A primeira-dama Janja Lula da Silva destacou que o enfrentamento à violência contra as mulheres exige articulação entre diferentes áreas das políticas públicas.
“Nós sabemos que os órgãos de segurança são as principais portas de entrada para os casos de violência. Mas há outras, como a saúde, os centros de referência e as próprias escolas. A ideia é que consigamos, ao longo do tempo, agregar, cada vez mais, os dados para proteger nossas mulheres.”
Janja também afirmou que a redução dos feminicídios deve ser acompanhada da ampliação do debate público sobre a violência de gênero.
“A queda no número de feminicídios indica que estamos no rumo da proteção e da vida das mulheres do Brasil.

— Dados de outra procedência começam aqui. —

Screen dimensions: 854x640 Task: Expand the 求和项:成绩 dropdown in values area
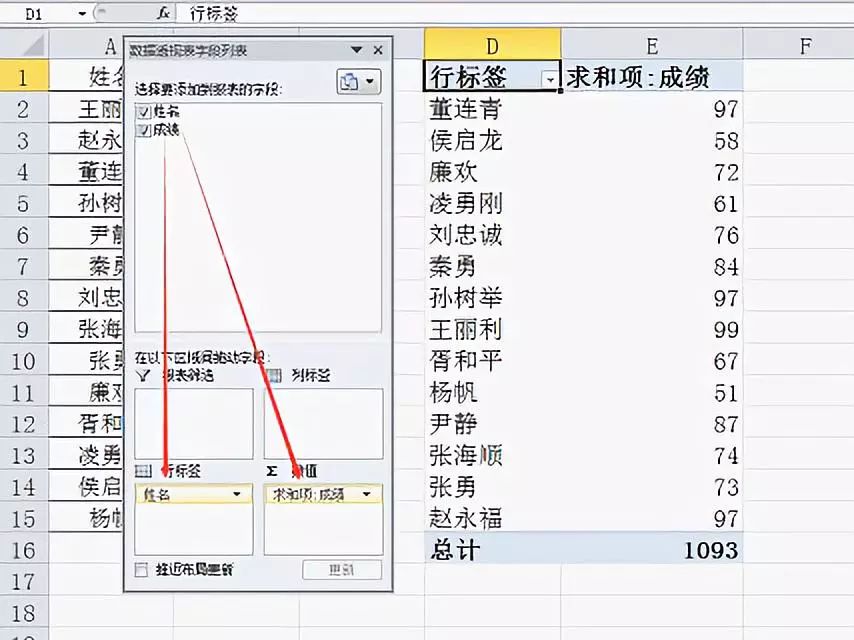[x=367, y=494]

Além disso, é essencial colocar o combate à violência no centro da discussão. Também é fundamental que os homens falem sobre o assunto.”
Para a ministra das Mulheres, Márcia Lopes, o Centro Integrado Mulher Segura demonstra que o enfrentamento à violência exige atuação permanente e coordenada entre os entes federativos.
“É uma responsabilidade compartilhada entre União, estados, Distrito Federal e municípios, que precisam atuar de maneira coordenada para reduzir as desigualdades regionais no acesso à proteção.”
Centro integra informações e fortalece ações
Inaugurado em março de 2026, o Centro Integrado Mulher Segura reúne ações de inteligência, monitoramento e análise de dados sobre violência de gênero. A estrutura foi criada para consolidar informações produzidas em diferentes órgãos e subsidiar políticas públicas de prevenção, proteção às vítimas e repressão aos crimes contra mulheres.
A apresentação do balanço ocorre na mesma semana em que o presidente Luiz Inácio Lula da Silva sancionou medidas voltadas ao fortalecimento da proteção às mulheres, como o Pix Pensão, a obrigatoriedade de divulgação dos canais de denúncia de violência e decretos relacionados ao Sistema Integrado Mulher Segura e ao monitoramento eletrônico de agressores. As iniciativas se somam ao Pacto Nacional Brasil contra o Feminicídio e às demais ações implementadas pelo governo para ampliar a prevenção, o atendimento às vítimas e a responsabilização de autores de violência.